» WHAT IS BEING ASKED
Once the line containing "204.661.8548 (363, 2310)" is found in the listing below, return it and each line after it through the last, exactly as given.

» INPUT FOR THIS TASK
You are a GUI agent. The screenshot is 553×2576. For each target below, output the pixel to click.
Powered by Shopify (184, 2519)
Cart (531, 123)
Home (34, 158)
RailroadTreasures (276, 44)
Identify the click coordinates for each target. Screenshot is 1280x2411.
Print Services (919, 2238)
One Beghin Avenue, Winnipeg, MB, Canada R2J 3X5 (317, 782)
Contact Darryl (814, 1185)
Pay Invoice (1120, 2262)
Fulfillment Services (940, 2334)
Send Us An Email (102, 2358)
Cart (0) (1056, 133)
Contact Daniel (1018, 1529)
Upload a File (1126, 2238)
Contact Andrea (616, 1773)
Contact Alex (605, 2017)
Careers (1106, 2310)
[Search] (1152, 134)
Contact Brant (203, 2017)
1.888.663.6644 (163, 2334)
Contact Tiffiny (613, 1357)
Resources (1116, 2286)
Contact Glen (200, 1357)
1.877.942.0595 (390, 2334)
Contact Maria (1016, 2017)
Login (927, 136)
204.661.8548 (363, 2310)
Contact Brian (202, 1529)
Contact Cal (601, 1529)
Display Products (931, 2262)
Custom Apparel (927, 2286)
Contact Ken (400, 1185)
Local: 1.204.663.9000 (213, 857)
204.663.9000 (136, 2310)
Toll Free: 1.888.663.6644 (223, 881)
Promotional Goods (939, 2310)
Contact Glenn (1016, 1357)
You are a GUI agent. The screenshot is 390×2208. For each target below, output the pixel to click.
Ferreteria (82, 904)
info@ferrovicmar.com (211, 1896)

» ANSWER TO THIS TASK
204.661.8548 (363, 2310)
Contact Brian (202, 1529)
Contact Cal (601, 1529)
Display Products (931, 2262)
Custom Apparel (927, 2286)
Contact Ken (400, 1185)
Local: 1.204.663.9000 (213, 857)
204.663.9000 (136, 2310)
Toll Free: 1.888.663.6644 (223, 881)
Promotional Goods (939, 2310)
Contact Glenn (1016, 1357)
You are a GUI agent. The screenshot is 390×2208. For each target below, output the pixel to click.
Ferreteria (82, 904)
info@ferrovicmar.com (211, 1896)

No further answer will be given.